## Фрагмент документа
━━━━━━━━

А.Т.: Прекрасная картина! Как и предыдущая, которую ты испортил.
В.З. (бурчит): Ничего я не портил… А как на счет этой? Я вчера ее мучил, мучил всю ночь – и недотянул.
А.Т.: По-моему, она закончена…
В.З.: Нет! Нет! Над ней надо работать. Я же говорю – я ее гонял из угла в угол…Но нет удовлетворения! Вот здесь еще будут белые лошади, они выйдут из морской пены… Может быть. А может – и нет.
А.Т.: Слушай, продай мне эту работу, если у меня хватит денег. Без лошадей. Сознайся, ты ведь все равно к этой картине не прикоснешься. Я же тебя знаю.
В.З. (волнуясь) Никогда! Никому не продам! Я оставлю ее себе! Вот тебе крест! Как перед Богом клянусь – не отдам!
(в следующий мой приезд этой картины я, конечно, не увидел. Да Зебек и забыл о нашем разговоре)
А.Т.: Хорошо, эту картину не продашь… А, предположим, – эту?

━━━━━━━━

## Приведённые строки
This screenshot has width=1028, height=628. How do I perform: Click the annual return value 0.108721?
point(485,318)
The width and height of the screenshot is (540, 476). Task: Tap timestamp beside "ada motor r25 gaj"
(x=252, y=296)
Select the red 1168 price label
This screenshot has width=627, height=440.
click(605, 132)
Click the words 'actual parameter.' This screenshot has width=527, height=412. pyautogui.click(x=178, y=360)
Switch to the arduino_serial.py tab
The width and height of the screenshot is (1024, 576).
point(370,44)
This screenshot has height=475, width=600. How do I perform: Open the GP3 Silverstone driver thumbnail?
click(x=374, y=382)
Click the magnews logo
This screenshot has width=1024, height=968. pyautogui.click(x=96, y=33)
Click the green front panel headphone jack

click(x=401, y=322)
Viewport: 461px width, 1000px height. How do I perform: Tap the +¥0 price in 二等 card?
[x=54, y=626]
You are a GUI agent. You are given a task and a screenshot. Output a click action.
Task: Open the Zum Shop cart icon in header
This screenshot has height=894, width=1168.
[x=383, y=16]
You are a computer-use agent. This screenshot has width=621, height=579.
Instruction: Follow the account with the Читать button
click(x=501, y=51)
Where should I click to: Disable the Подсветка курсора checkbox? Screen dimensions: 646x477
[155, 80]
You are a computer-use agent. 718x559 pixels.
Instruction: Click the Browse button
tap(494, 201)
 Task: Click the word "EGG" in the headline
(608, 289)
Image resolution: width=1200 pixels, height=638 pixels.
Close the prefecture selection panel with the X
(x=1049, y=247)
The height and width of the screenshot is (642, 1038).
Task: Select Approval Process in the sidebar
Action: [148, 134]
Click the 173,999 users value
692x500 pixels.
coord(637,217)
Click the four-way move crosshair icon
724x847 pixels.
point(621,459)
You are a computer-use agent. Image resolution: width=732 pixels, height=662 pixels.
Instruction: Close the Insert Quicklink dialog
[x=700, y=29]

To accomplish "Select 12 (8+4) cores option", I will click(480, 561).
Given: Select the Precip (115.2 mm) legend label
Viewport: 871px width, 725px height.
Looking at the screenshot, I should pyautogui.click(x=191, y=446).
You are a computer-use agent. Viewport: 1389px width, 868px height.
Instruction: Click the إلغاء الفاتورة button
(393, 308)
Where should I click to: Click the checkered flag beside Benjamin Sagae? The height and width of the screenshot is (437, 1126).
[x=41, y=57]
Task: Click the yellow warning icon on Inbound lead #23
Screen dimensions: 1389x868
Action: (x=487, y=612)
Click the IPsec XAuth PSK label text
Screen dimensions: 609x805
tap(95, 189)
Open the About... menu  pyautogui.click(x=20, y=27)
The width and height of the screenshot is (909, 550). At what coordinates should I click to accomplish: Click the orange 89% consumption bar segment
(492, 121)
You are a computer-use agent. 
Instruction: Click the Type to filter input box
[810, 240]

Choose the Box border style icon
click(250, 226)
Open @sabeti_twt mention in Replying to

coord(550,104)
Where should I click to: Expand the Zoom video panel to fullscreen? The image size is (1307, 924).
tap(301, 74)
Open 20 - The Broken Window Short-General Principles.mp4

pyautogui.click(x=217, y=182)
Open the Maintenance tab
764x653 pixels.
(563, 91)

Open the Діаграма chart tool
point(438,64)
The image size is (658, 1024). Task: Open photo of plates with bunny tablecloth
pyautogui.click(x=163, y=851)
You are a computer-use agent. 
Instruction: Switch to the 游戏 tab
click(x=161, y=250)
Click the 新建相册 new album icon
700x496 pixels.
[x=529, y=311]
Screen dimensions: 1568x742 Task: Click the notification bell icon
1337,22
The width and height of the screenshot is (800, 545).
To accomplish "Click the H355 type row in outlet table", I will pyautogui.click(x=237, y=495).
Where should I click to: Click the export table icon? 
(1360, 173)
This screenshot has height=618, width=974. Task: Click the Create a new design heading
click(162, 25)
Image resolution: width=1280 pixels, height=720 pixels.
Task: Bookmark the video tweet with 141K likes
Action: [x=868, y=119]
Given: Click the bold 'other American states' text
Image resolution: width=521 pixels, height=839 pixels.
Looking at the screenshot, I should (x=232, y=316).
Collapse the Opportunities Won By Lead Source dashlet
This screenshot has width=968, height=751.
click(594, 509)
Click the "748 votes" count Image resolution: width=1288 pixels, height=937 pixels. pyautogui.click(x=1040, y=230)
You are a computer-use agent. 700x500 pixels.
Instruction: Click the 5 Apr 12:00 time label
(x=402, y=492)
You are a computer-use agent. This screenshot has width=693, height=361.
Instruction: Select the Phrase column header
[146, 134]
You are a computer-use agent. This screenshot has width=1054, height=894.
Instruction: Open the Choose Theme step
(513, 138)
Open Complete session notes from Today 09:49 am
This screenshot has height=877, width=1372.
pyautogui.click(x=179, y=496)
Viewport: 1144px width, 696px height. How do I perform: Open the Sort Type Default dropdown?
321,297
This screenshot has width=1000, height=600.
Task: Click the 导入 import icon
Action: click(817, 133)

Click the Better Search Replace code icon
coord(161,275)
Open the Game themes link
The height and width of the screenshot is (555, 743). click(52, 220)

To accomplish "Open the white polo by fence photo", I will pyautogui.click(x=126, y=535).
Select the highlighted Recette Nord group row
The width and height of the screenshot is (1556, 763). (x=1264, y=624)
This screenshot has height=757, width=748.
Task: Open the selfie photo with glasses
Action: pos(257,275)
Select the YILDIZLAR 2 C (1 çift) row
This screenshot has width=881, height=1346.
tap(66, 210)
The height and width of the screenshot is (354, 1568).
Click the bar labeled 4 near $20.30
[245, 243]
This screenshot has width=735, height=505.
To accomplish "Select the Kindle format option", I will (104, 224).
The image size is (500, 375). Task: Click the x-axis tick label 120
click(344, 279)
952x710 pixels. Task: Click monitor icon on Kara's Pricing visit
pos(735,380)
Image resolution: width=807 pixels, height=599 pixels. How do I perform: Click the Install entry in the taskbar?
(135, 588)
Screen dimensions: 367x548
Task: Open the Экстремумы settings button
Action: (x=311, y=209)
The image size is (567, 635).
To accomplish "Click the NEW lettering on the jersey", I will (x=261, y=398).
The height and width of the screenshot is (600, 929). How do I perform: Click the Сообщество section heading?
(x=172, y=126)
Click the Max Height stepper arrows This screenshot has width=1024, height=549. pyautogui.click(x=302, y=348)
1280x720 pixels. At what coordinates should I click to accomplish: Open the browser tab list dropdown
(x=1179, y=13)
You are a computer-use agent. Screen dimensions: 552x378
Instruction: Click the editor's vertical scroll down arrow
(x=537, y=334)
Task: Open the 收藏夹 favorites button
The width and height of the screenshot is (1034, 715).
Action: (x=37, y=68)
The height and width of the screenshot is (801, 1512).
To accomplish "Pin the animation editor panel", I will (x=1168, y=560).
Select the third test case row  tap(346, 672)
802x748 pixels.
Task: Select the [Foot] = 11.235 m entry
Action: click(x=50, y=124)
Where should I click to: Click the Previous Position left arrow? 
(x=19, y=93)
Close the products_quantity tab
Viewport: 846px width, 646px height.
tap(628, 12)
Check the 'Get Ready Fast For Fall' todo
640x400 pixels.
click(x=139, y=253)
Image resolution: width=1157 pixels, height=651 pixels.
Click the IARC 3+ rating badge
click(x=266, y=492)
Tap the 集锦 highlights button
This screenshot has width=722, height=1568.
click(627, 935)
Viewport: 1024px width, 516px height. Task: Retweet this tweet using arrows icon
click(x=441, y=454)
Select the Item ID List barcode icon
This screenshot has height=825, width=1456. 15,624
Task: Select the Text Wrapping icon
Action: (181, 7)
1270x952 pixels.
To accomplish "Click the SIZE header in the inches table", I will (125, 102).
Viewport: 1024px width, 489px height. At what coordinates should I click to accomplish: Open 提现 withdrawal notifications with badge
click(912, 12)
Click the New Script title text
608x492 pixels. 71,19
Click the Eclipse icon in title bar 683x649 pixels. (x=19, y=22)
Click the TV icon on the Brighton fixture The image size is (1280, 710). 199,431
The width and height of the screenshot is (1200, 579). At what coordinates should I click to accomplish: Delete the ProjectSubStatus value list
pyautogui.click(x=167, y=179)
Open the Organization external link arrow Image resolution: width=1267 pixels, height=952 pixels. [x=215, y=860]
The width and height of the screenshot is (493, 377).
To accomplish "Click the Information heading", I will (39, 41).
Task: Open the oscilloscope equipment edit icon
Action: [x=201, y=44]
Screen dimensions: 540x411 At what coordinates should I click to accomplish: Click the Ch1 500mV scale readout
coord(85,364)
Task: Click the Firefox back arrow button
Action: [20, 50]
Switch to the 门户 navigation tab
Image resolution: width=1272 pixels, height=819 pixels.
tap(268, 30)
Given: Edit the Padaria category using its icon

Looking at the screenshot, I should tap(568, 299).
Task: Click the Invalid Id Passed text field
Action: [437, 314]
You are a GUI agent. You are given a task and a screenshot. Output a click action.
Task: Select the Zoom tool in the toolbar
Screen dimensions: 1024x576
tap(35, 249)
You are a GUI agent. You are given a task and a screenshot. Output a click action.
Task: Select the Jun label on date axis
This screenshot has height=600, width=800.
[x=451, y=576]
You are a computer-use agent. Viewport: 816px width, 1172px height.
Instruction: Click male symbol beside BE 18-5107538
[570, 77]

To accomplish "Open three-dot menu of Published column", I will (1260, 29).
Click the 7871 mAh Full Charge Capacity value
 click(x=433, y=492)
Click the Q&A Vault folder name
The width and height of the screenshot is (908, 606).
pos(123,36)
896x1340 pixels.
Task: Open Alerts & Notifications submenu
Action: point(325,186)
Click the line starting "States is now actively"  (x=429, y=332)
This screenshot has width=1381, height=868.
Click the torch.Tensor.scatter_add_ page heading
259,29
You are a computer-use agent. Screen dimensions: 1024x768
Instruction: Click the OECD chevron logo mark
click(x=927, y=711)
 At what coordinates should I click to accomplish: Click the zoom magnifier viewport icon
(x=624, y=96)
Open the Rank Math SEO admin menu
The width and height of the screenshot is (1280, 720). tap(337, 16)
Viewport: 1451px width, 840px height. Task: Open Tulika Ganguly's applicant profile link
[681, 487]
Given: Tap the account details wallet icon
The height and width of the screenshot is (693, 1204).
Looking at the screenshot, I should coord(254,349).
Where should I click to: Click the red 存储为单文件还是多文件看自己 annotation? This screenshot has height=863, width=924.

━━━━━━━━

## Задания для выполнения
1: Проверьте, согласуются ли с фрагментом документа утверждения: (а) В.З. считает, что над картиной, которую он мучил всю ночь, ещё надо работать; (б) В.З. соглашается продать эту картину А.Т.; (в) при следующем приезде эта картина была на месте. На каждое ответьте «да» или «нет» и приведите решающие слова фрагмента точной цитатой.
2: Что, по словам В.З. во фрагменте документа, ещё может появиться на картине?

## Ответы к заданиям
1:
(а) Да: «Нет! Нет! Над ней надо работать.»
(б) Нет: «Никогда! Никому не продам!»
(в) Нет: «в следующий мой приезд этой картины я, конечно, не увидел»

2: Белые лошади, которые выйдут из морской пены.